INFORMATION GIVEN Block Start

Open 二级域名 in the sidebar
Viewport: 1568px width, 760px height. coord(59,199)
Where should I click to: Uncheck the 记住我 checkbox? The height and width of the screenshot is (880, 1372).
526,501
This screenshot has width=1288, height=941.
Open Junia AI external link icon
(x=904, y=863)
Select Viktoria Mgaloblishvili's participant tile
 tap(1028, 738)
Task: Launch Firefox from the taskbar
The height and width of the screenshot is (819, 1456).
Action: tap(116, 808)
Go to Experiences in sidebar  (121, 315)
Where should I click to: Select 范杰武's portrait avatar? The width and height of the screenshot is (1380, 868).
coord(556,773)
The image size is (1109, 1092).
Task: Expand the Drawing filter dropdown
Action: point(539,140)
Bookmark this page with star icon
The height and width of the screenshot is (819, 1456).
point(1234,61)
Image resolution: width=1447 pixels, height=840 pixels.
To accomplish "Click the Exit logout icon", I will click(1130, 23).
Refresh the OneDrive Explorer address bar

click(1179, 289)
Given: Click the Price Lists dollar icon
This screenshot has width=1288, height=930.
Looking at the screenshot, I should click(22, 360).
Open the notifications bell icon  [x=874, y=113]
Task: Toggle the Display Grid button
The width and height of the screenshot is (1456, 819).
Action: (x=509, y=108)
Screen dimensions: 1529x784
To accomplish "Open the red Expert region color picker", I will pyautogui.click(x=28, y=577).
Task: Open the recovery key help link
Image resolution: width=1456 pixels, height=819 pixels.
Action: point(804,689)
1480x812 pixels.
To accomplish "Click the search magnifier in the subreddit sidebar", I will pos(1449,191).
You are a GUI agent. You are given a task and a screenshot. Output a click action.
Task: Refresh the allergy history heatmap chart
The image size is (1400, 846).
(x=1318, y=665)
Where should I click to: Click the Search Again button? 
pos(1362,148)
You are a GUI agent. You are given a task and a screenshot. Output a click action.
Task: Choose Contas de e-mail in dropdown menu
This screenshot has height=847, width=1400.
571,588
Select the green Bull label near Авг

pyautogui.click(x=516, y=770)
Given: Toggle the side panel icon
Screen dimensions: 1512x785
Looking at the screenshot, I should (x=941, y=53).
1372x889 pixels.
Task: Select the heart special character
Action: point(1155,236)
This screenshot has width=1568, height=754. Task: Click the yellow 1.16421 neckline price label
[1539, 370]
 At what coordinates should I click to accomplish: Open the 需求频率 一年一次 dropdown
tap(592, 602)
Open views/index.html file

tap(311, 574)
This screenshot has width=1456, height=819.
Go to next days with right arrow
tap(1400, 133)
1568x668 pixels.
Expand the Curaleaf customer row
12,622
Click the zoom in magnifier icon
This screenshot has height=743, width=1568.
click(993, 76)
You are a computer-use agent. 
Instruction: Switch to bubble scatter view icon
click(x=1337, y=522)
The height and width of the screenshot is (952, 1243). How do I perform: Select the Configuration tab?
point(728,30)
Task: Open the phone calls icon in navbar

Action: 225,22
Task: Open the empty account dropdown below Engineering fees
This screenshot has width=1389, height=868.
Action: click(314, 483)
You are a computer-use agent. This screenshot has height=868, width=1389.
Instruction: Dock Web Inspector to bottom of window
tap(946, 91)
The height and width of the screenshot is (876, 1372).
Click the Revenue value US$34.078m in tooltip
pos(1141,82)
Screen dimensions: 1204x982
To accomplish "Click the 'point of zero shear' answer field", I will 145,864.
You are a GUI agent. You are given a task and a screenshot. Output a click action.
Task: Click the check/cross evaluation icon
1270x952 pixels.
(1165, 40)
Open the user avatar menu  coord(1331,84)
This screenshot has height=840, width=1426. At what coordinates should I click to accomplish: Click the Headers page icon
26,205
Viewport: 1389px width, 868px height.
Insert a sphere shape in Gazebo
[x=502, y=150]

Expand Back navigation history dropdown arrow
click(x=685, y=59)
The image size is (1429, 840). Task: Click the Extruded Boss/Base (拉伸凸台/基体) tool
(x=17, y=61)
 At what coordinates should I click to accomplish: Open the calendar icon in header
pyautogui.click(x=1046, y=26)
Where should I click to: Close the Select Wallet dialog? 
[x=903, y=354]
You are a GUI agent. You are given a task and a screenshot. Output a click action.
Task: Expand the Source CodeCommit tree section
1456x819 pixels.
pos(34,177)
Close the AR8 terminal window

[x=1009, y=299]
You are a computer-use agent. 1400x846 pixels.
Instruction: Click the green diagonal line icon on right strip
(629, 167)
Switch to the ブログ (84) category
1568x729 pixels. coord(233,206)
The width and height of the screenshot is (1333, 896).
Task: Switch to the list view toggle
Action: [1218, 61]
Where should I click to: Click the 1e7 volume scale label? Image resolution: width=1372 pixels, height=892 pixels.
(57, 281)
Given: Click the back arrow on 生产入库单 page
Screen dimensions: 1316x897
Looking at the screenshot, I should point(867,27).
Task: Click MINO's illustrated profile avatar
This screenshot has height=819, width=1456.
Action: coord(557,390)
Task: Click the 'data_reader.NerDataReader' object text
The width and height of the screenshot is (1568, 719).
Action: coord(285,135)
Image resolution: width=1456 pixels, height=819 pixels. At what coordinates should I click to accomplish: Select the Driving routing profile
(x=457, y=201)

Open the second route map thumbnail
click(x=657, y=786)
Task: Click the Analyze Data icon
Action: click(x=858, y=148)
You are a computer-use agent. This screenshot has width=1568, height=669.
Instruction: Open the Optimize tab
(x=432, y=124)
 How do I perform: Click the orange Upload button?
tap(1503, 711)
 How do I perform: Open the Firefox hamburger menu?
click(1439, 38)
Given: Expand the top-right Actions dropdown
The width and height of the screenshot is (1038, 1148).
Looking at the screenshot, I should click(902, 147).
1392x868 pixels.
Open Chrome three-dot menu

INFORMATION GIVEN Block End

**YOUR ASSIGNMENT**
Each entry is to be returned in full, character for character.

**YOUR SOLUTION**
Open 二级域名 in the sidebar
Viewport: 1568px width, 760px height. coord(59,199)
Where should I click to: Uncheck the 记住我 checkbox? The height and width of the screenshot is (880, 1372).
526,501
This screenshot has width=1288, height=941.
Open Junia AI external link icon
(x=904, y=863)
Select Viktoria Mgaloblishvili's participant tile
 tap(1028, 738)
Task: Launch Firefox from the taskbar
The height and width of the screenshot is (819, 1456).
Action: tap(116, 808)
Go to Experiences in sidebar  (121, 315)
Where should I click to: Select 范杰武's portrait avatar? The width and height of the screenshot is (1380, 868).
coord(556,773)
The image size is (1109, 1092).
Task: Expand the Drawing filter dropdown
Action: point(539,140)
Bookmark this page with star icon
The height and width of the screenshot is (819, 1456).
point(1234,61)
Image resolution: width=1447 pixels, height=840 pixels.
To accomplish "Click the Exit logout icon", I will click(1130, 23).
Refresh the OneDrive Explorer address bar

click(1179, 289)
Given: Click the Price Lists dollar icon
This screenshot has width=1288, height=930.
Looking at the screenshot, I should click(22, 360).
Open the notifications bell icon  [x=874, y=113]
Task: Toggle the Display Grid button
The width and height of the screenshot is (1456, 819).
Action: (x=509, y=108)
Screen dimensions: 1529x784
To accomplish "Open the red Expert region color picker", I will pyautogui.click(x=28, y=577).
Task: Open the recovery key help link
Image resolution: width=1456 pixels, height=819 pixels.
Action: point(804,689)
1480x812 pixels.
To accomplish "Click the search magnifier in the subreddit sidebar", I will pos(1449,191).
You are a GUI agent. You are given a task and a screenshot. Output a click action.
Task: Refresh the allergy history heatmap chart
The image size is (1400, 846).
(x=1318, y=665)
Where should I click to: Click the Search Again button? 
pos(1362,148)
You are a GUI agent. You are given a task and a screenshot. Output a click action.
Task: Choose Contas de e-mail in dropdown menu
This screenshot has height=847, width=1400.
571,588
Select the green Bull label near Авг

pyautogui.click(x=516, y=770)
Given: Toggle the side panel icon
Screen dimensions: 1512x785
Looking at the screenshot, I should (x=941, y=53).
1372x889 pixels.
Task: Select the heart special character
Action: point(1155,236)
This screenshot has width=1568, height=754. Task: Click the yellow 1.16421 neckline price label
[1539, 370]
 At what coordinates should I click to accomplish: Open the 需求频率 一年一次 dropdown
tap(592, 602)
Open views/index.html file

tap(311, 574)
This screenshot has width=1456, height=819.
Go to next days with right arrow
tap(1400, 133)
1568x668 pixels.
Expand the Curaleaf customer row
12,622
Click the zoom in magnifier icon
This screenshot has height=743, width=1568.
click(993, 76)
You are a computer-use agent. 
Instruction: Switch to bubble scatter view icon
click(x=1337, y=522)
The height and width of the screenshot is (952, 1243). How do I perform: Select the Configuration tab?
point(728,30)
Task: Open the phone calls icon in navbar

Action: 225,22
Task: Open the empty account dropdown below Engineering fees
This screenshot has width=1389, height=868.
Action: click(314, 483)
You are a computer-use agent. This screenshot has height=868, width=1389.
Instruction: Dock Web Inspector to bottom of window
tap(946, 91)
The height and width of the screenshot is (876, 1372).
Click the Revenue value US$34.078m in tooltip
pos(1141,82)
Screen dimensions: 1204x982
To accomplish "Click the 'point of zero shear' answer field", I will 145,864.
You are a GUI agent. You are given a task and a screenshot. Output a click action.
Task: Click the check/cross evaluation icon
1270x952 pixels.
(1165, 40)
Open the user avatar menu  coord(1331,84)
This screenshot has height=840, width=1426. At what coordinates should I click to accomplish: Click the Headers page icon
26,205
Viewport: 1389px width, 868px height.
Insert a sphere shape in Gazebo
[x=502, y=150]

Expand Back navigation history dropdown arrow
click(x=685, y=59)
The image size is (1429, 840). Task: Click the Extruded Boss/Base (拉伸凸台/基体) tool
(x=17, y=61)
 At what coordinates should I click to accomplish: Open the calendar icon in header
pyautogui.click(x=1046, y=26)
Where should I click to: Close the Select Wallet dialog? 
[x=903, y=354]
You are a GUI agent. You are given a task and a screenshot. Output a click action.
Task: Expand the Source CodeCommit tree section
1456x819 pixels.
pos(34,177)
Close the AR8 terminal window

[x=1009, y=299]
You are a computer-use agent. 1400x846 pixels.
Instruction: Click the green diagonal line icon on right strip
(629, 167)
Switch to the ブログ (84) category
1568x729 pixels. coord(233,206)
The width and height of the screenshot is (1333, 896).
Task: Switch to the list view toggle
Action: [1218, 61]
Where should I click to: Click the 1e7 volume scale label? Image resolution: width=1372 pixels, height=892 pixels.
(57, 281)
Given: Click the back arrow on 生产入库单 page
Screen dimensions: 1316x897
Looking at the screenshot, I should point(867,27).
Task: Click MINO's illustrated profile avatar
This screenshot has height=819, width=1456.
Action: coord(557,390)
Task: Click the 'data_reader.NerDataReader' object text
The width and height of the screenshot is (1568, 719).
Action: coord(285,135)
Image resolution: width=1456 pixels, height=819 pixels. At what coordinates should I click to accomplish: Select the Driving routing profile
(x=457, y=201)

Open the second route map thumbnail
click(x=657, y=786)
Task: Click the Analyze Data icon
Action: click(x=858, y=148)
You are a computer-use agent. This screenshot has width=1568, height=669.
Instruction: Open the Optimize tab
(x=432, y=124)
 How do I perform: Click the orange Upload button?
tap(1503, 711)
 How do I perform: Open the Firefox hamburger menu?
click(1439, 38)
Given: Expand the top-right Actions dropdown
The width and height of the screenshot is (1038, 1148).
Looking at the screenshot, I should click(902, 147).
1392x868 pixels.
Open Chrome three-dot menu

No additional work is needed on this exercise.